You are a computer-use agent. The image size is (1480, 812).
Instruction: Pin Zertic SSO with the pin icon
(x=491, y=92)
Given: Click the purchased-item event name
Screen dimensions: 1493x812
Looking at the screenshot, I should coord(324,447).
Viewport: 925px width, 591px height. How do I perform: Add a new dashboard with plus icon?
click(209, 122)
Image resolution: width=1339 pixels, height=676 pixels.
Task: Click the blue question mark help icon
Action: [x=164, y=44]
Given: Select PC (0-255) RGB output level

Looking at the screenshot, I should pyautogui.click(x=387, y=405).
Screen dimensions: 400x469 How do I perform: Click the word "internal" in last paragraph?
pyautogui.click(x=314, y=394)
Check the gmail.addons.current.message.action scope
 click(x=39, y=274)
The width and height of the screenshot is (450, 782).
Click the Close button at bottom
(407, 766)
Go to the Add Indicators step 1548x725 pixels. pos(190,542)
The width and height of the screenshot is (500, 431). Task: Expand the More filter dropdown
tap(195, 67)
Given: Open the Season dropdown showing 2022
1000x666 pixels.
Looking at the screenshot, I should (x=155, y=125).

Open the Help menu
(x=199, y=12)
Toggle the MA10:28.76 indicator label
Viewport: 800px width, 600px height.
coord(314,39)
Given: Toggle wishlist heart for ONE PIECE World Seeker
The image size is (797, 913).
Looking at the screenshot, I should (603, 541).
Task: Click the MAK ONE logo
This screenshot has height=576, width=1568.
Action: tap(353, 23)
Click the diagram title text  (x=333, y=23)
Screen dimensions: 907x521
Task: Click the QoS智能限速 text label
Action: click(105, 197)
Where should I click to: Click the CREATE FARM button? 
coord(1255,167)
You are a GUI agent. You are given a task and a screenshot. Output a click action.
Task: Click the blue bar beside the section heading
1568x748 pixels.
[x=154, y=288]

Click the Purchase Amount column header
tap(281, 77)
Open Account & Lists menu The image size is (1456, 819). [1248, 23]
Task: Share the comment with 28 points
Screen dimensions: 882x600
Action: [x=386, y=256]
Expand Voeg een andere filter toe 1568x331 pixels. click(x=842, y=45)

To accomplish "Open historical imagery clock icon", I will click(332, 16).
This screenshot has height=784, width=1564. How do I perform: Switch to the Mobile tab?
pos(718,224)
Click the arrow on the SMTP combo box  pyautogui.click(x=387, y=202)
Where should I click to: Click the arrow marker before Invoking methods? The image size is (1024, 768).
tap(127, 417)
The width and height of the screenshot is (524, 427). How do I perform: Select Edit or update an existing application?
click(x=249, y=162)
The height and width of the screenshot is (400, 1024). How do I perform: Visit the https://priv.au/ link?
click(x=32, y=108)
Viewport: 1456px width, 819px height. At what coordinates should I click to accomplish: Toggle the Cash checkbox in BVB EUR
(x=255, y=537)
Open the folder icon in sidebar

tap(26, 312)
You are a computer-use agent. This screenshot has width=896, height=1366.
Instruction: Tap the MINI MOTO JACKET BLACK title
•••
- _Work to complete_
Give back all of the records above word for word, line by line.

- _Right answer_
You are a computer-use agent. The image size is (1480, 812).
Instruction: Pin Zertic SSO with the pin icon
(x=491, y=92)
Given: Click the purchased-item event name
Screen dimensions: 1493x812
Looking at the screenshot, I should coord(324,447).
Viewport: 925px width, 591px height. How do I perform: Add a new dashboard with plus icon?
click(209, 122)
Image resolution: width=1339 pixels, height=676 pixels.
Task: Click the blue question mark help icon
Action: [x=164, y=44]
Given: Select PC (0-255) RGB output level

Looking at the screenshot, I should pyautogui.click(x=387, y=405).
Screen dimensions: 400x469 How do I perform: Click the word "internal" in last paragraph?
pyautogui.click(x=314, y=394)
Check the gmail.addons.current.message.action scope
 click(x=39, y=274)
The width and height of the screenshot is (450, 782).
Click the Close button at bottom
(407, 766)
Go to the Add Indicators step 1548x725 pixels. pos(190,542)
The width and height of the screenshot is (500, 431). Task: Expand the More filter dropdown
tap(195, 67)
Given: Open the Season dropdown showing 2022
1000x666 pixels.
Looking at the screenshot, I should (x=155, y=125).

Open the Help menu
(x=199, y=12)
Toggle the MA10:28.76 indicator label
Viewport: 800px width, 600px height.
coord(314,39)
Given: Toggle wishlist heart for ONE PIECE World Seeker
The image size is (797, 913).
Looking at the screenshot, I should (603, 541).
Task: Click the MAK ONE logo
This screenshot has height=576, width=1568.
Action: tap(353, 23)
Click the diagram title text  (x=333, y=23)
Screen dimensions: 907x521
Task: Click the QoS智能限速 text label
Action: click(105, 197)
Where should I click to: Click the CREATE FARM button? 
coord(1255,167)
You are a GUI agent. You are given a task and a screenshot. Output a click action.
Task: Click the blue bar beside the section heading
1568x748 pixels.
[x=154, y=288]

Click the Purchase Amount column header
tap(281, 77)
Open Account & Lists menu The image size is (1456, 819). [1248, 23]
Task: Share the comment with 28 points
Screen dimensions: 882x600
Action: [x=386, y=256]
Expand Voeg een andere filter toe 1568x331 pixels. click(x=842, y=45)

To accomplish "Open historical imagery clock icon", I will click(332, 16).
This screenshot has height=784, width=1564. How do I perform: Switch to the Mobile tab?
pos(718,224)
Click the arrow on the SMTP combo box  pyautogui.click(x=387, y=202)
Where should I click to: Click the arrow marker before Invoking methods? The image size is (1024, 768).
tap(127, 417)
The width and height of the screenshot is (524, 427). How do I perform: Select Edit or update an existing application?
click(x=249, y=162)
The height and width of the screenshot is (400, 1024). How do I perform: Visit the https://priv.au/ link?
click(x=32, y=108)
Viewport: 1456px width, 819px height. At what coordinates should I click to accomplish: Toggle the Cash checkbox in BVB EUR
(x=255, y=537)
Open the folder icon in sidebar

tap(26, 312)
You are a computer-use agent. This screenshot has width=896, height=1366.
Instruction: Tap the MINI MOTO JACKET BLACK title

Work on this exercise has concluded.